FarmWife is going to meet one of her very favorite online friends later this month . . . S., you know who you are. I only wish I could come along too. FarmWife is also going to visit sunny Monterey, one of the many perks of being an employee of the Timber Framers Guild. They hold their conferences in wonderful places. She promises me that I will be looked after in her absence. 

My biggest human filly is nearly done with her sixth grade year, which makes her practically a grownup. She is part of a very prestigious girls' choir, which makes her the second best brayer in our family after me, Fenway Bartholomule. The two of us should sing a duet, no?

My middle human filly got her cast off today. I do say, if you're going to break your leg then it's terribly smart to do it during the muddy season. She's hardly missed anything worthwhile! 

My littlest human filly is turning five this week, which means she'll be off to school in September. I hope to enjoy a few dozen more picnics with her before she is too mature and sensible to share her sandwiches. For her birthday, she has requested a tiara, a drum set, and peach-upside down cupcakes with whipped cream and spun-sugar bunnies on top. I have a hunch that she is getting all three of those things. 

My other humans—the neighbors, the grandparents, the aunts and uncles—are likewise well. My dear Aunt Hannah is coming from New England next week, which thrills me. She's always good for a carrot or two. 

Ears,
FenBar


Sunday, April 1, 2012

Skokomish Farms

Have you hear of Skokomish Farms? It's a neat idea, and one I'd consider trying out if I had a lot more money. The thing is, I'd like to do it with 18 families of my choosing rather than with 18 families of perfect strangers. Carabbas, Hugginses, Popes, Joneses, Forests, Jacksons, Hiltons, DuBoises, Harders, Campbells, Merles, Davises, Browns . . . the list goes on. I'm lucky to know a lot of people I'd gladly live near and farm alongside!

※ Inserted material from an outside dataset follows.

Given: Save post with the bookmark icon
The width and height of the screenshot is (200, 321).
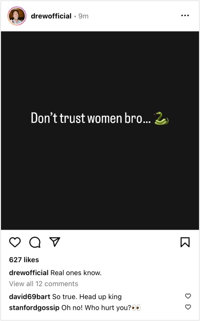Looking at the screenshot, I should (x=185, y=242).
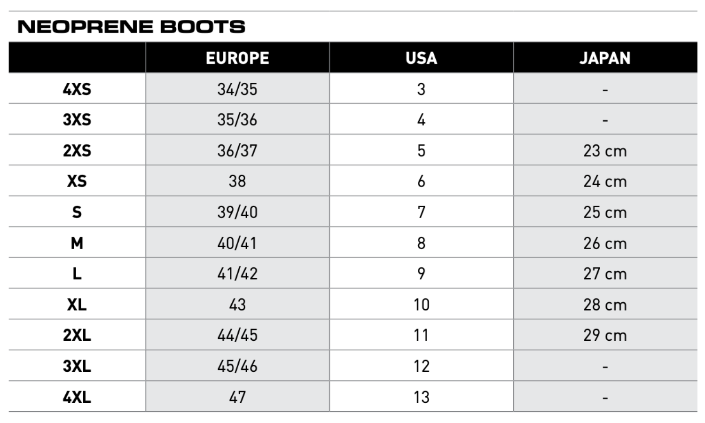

The concept, an eco-subdivision with green building requirements and an organically-farmed, working agricultural preserve filling most of its 750 acres, appeals to me. Having a darned good farmer involved would be central to the project's success, I think, and having compatible personalities and a true commitment to the values that make this project different than your average development would matter too.

I hope this thing works. I want to see how it shakes out.


Bob Dylan has prophesied

♫ My ears hear a symphony
Of two mules, trains and rain.
The best is always yet to come,
That's what they explain to me. 


Does that sound like Wickersham or does that sound like Wickersham?! I think Old Bob was trying to tell FarmWife something. 



Fenway 50, #4

#4 on the Fenway 50 (search for it at right if you missed the first post) is a photo of a day that impacted my life. Here goes:


This is the day that my mini buddy and I moved in with FarmWife. The molly found another  wonderful home, while I stayed on at Bent Barrow Farm. This photo shows just how quickly mules plus Wickersham clay plus rain make mud: the next day, we took delivery on 12 yards of gravel.